:: Task statement ::
Put all the records below into a numbered list, leaving out blank lines and the pictures.

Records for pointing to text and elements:
========================================

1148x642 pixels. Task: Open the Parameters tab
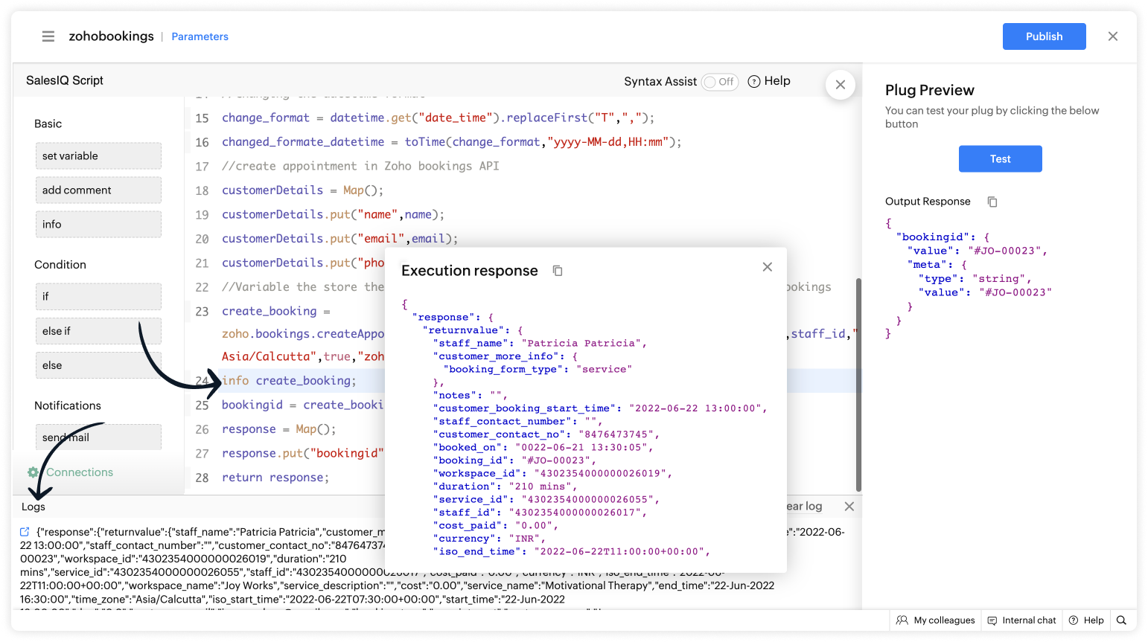pyautogui.click(x=200, y=36)
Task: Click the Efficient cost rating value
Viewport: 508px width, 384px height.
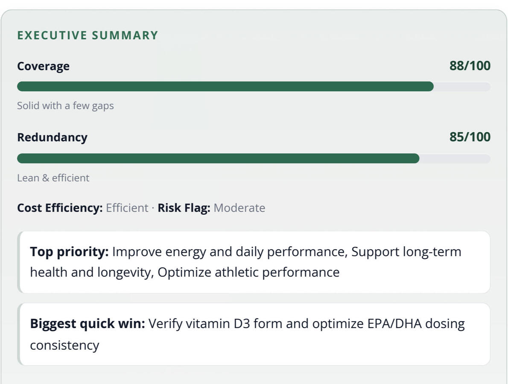Action: tap(127, 208)
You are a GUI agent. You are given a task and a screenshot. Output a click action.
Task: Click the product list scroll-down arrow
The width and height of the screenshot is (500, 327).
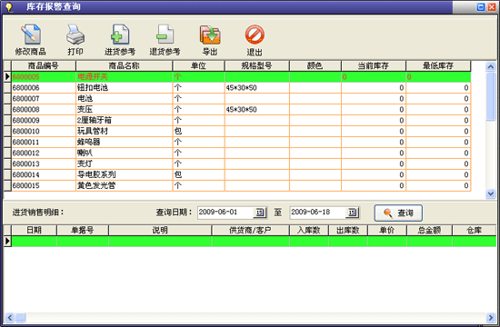point(490,193)
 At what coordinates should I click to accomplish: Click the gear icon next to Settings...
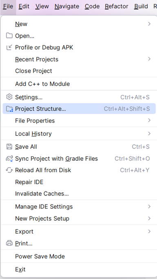point(9,97)
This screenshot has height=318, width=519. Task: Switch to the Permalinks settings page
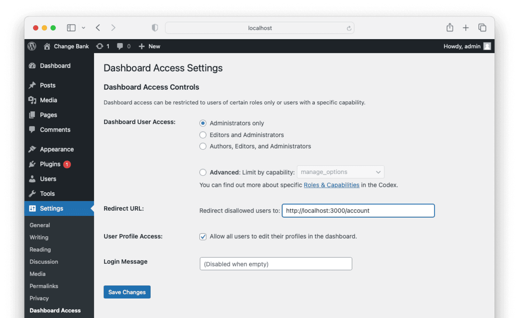[43, 286]

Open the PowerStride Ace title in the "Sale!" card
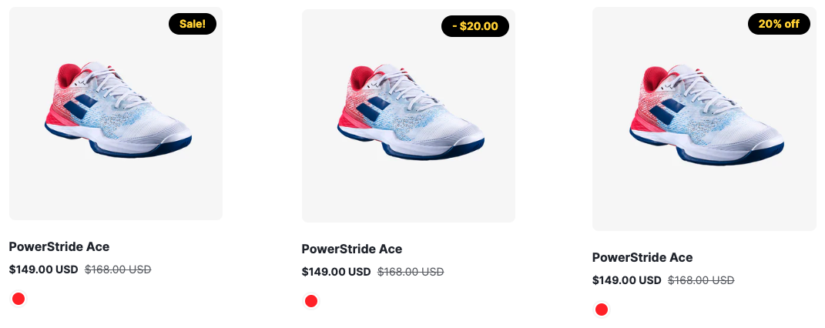(59, 246)
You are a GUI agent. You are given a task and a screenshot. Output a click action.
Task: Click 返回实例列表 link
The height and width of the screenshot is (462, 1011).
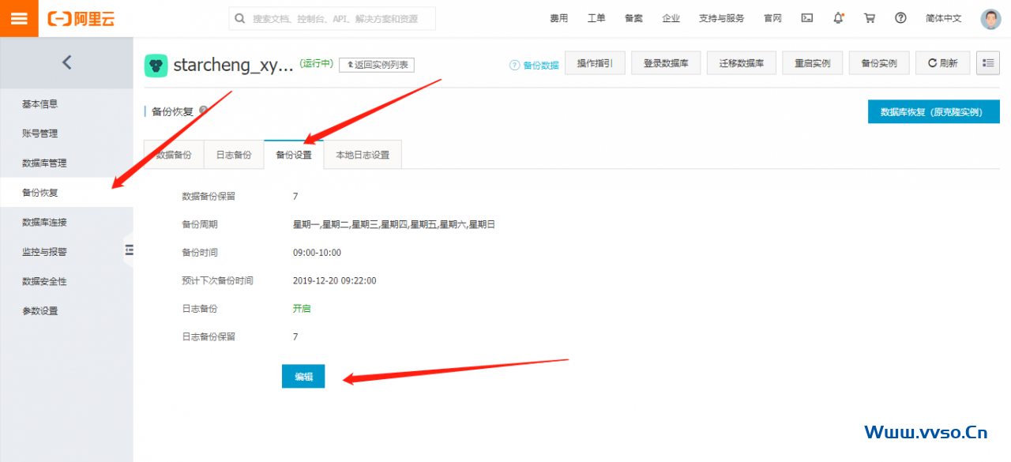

========================================

:: Answer in full ::
1. 1148x642 pixels. Task: Open the Parameters tab
2. pyautogui.click(x=200, y=36)
3. Task: Click the Efficient cost rating value
4. Viewport: 508px width, 384px height.
5. Action: tap(127, 208)
6. You are a GUI agent. You are given a task and a screenshot. Output a click action.
7. Task: Click the product list scroll-down arrow
8. The width and height of the screenshot is (500, 327).
9. point(490,193)
10.  At what coordinates should I click to accomplish: Click the gear icon next to Settings...
11. point(9,97)
12. This screenshot has height=318, width=519. Task: Switch to the Permalinks settings page
13. [43, 286]
14. Open the PowerStride Ace title in the "Sale!" card
15. (59, 246)
16. You are a GUI agent. You are given a task and a screenshot. Output a click action.
17. Task: Click 返回实例列表 link
18. The height and width of the screenshot is (462, 1011).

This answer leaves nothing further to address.